§ **Required action**
Reproduce all lines of the listing below in which the word "agent" occurs.
[Start of Attachment]
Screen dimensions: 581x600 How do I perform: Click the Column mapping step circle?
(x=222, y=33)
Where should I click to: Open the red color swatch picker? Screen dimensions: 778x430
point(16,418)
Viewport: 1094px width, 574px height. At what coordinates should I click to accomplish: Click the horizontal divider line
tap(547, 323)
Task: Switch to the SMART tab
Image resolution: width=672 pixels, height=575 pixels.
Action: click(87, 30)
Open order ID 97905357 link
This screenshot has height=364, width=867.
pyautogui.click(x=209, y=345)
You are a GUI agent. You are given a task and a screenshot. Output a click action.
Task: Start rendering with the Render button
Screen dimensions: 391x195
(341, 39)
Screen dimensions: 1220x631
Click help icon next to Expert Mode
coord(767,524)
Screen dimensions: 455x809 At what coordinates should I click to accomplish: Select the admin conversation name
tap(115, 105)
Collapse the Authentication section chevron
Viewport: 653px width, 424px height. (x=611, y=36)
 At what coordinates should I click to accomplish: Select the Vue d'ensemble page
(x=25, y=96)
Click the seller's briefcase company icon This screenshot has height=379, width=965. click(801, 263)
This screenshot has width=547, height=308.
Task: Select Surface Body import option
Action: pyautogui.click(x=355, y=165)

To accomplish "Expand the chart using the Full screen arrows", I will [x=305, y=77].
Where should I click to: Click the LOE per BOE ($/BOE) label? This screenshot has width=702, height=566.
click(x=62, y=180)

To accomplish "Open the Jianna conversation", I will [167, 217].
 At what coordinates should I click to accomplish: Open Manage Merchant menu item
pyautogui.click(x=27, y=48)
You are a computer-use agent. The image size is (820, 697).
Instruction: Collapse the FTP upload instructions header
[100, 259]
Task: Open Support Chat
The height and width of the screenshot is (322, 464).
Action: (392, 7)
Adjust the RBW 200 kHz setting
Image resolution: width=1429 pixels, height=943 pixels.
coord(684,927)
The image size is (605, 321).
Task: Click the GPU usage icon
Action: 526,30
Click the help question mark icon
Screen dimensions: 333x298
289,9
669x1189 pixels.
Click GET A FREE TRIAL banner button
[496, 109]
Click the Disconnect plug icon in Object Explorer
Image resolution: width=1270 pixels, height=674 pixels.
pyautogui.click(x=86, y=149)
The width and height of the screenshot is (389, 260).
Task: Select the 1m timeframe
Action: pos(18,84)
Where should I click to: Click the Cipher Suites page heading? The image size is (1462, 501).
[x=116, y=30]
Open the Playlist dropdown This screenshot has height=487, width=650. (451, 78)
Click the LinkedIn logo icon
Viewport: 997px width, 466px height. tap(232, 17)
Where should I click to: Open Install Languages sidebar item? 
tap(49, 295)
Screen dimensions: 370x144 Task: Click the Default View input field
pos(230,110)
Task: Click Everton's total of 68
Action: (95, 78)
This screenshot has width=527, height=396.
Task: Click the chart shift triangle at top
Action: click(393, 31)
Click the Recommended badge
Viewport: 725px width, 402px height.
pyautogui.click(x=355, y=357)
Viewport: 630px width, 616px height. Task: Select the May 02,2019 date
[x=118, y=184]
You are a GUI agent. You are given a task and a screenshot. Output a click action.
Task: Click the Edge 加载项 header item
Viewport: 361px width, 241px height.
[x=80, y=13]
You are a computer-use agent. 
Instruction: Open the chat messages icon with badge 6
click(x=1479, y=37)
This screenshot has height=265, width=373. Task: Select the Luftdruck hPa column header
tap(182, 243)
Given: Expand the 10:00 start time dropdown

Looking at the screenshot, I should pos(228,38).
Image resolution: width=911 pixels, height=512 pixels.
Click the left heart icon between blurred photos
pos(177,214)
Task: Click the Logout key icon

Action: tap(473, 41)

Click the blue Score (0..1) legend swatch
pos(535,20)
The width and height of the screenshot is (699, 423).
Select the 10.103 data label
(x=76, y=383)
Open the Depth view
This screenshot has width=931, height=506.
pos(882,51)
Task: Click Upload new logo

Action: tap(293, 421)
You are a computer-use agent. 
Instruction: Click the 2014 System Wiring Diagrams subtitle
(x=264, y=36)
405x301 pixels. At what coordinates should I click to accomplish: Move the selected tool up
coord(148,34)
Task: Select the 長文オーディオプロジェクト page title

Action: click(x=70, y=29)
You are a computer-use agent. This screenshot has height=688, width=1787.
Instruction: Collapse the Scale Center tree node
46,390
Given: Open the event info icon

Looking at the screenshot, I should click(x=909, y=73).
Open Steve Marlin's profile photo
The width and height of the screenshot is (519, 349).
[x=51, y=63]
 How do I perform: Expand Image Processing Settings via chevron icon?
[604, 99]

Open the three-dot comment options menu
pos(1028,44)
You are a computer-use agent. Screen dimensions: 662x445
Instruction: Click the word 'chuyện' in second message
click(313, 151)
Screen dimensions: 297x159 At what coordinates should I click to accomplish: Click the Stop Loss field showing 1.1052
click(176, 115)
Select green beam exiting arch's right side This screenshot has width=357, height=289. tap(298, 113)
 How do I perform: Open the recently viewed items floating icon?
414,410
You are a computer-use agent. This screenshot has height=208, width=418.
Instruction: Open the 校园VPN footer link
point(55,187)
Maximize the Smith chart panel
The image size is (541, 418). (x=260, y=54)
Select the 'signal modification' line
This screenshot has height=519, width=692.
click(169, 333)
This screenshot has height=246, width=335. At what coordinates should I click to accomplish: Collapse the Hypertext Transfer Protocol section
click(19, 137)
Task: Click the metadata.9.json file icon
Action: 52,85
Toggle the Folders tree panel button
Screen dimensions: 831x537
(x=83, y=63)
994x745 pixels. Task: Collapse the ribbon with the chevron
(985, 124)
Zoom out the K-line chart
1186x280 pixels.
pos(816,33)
[End of Attachment]
§ **Written response**
You are a GUI agent. You are given a task and a screenshot. Output a click action.
You are a computer-use agent. The image size is (820, 697).
You are a GUI agent. You are given a task and a screenshot. Output a click action.
You are a computer-use agent. 
You are a computer-use agent. 
You are a computer-use agent. This screenshot has height=688, width=1787.
You are a computer-use agent. Screen dimensions: 662x445
You are a computer-use agent. This screenshot has height=208, width=418.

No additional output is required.